##### Selected excerpt

Perform repeated stratified k-fold cross-validation for model training and tuning
Source:R/machine_learning.R
compute_k_fold_CV.Rd
This function performs repeated stratified k-fold cross-validation on a dataset to train and tune hyperparameters for 13 machine learning methods. Optionally, it can also perform model stacking and Boruta-based feature selection. Performance is evaluated using user-specified metrics such as Accuracy, AUROC, or AUPRC.
Usage
compute_k_fold_CV(
model,
k_folds,
n_rep,
stacking = FALSE,
metric = "Accuracy",
boruta,
boruta_iterations = NULL,
fix_boruta = NULL,
tentative = FALSE,
boruta_threshold = NULL,
file_name = NULL,
LODO = FALSE,
ncores = NULL,
return = FALSE,
fold_construction_fun = NULL,
fold_construction_args = list()
)
Arguments
- model
A data frame containing features and a target column named 'target' corresponding to the response variable to predict.
- k_folds
Integer. Number of folds for k-fold cross-validation. Default is 5.
- n_rep
Integer. Number of repetitions of the k-fold cross-validation. Default is 100.
- stacking
Logical. Whether to perform model stacking. Default is FALSE.
- metric
Character. Metric used for hyperparameter tuning and model evaluation. Supported values are "Accuracy", "AUROC", and "AUPRC".
- boruta
Logical. Whether to apply Boruta for feature selection before model training. Note that many ML models handle feature importance internally, so prior selection is optional unless multicollinearity is a concern. Default is FALSE.
- boruta_iterations
Integer. Number of iterations to run Boruta. Since Boruta involves randomness, repeated runs improve consistency. Default is 100.
- fix_boruta
Logical. Whether to fix Boruta’s internal parameters. See
compute_boruta()
for details.- tentative
Logical. Whether to include tentative features as confirmed in the training dataset.

##########
##### Information supplied

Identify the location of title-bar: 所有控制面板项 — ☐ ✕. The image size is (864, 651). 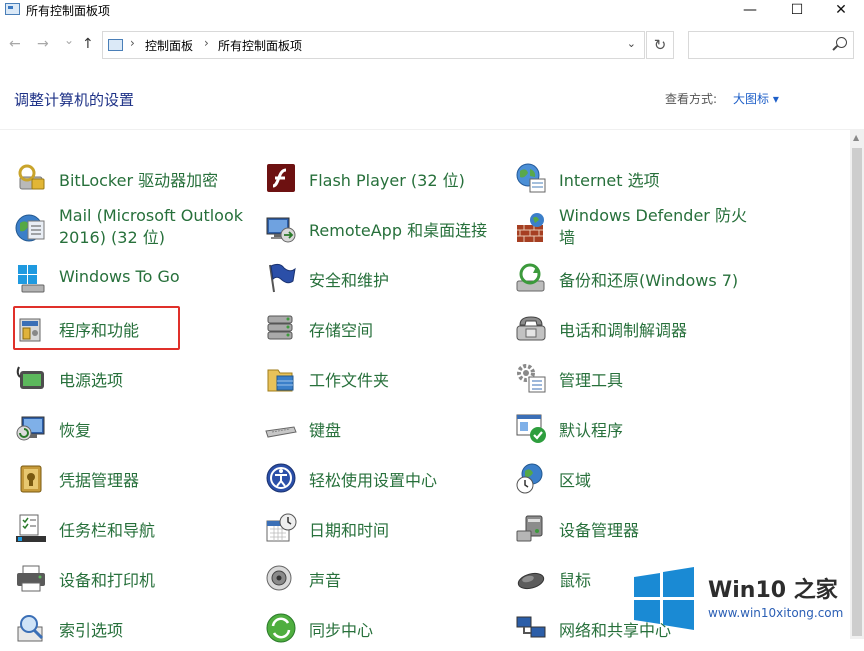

##########

### Tasks to complete
1) Duplicate the part of the compute_k_fold_CV documentation that opens with the words containing "Perform repeated stratified" and closes with "AUROC, or AUPRC.".
2) Answer these questions using the compute_k_fold_CV documentation:
(a) For how many machine learning methods does the function train and tune hyperparameters?
(b) What is the default number of folds?
(c) Which values are supported for the metric argument?
3) Translate this sentence from the compute_k_fold_CV documentation into Spanish: "Since Boruta involves randomness, repeated runs improve consistency."
The listing above was taken from a separate source.

### Exercise solutions
1)
Perform repeated stratified k-fold cross-validation for model training and tuning
Source:R/machine_learning.R
compute_k_fold_CV.Rd
This function performs repeated stratified k-fold cross-validation on a dataset to train and tune hyperparameters for 13 machine learning methods. Optionally, it can also perform model stacking and Boruta-based feature selection. Performance is evaluated using user-specified metrics such as Accuracy, AUROC, or AUPRC.

2)
(a) 13
(b) 5
(c) "Accuracy", "AUROC", and "AUPRC"

3) Dado que Boruta implica aleatoriedad, las ejecuciones repetidas mejoran la consistencia.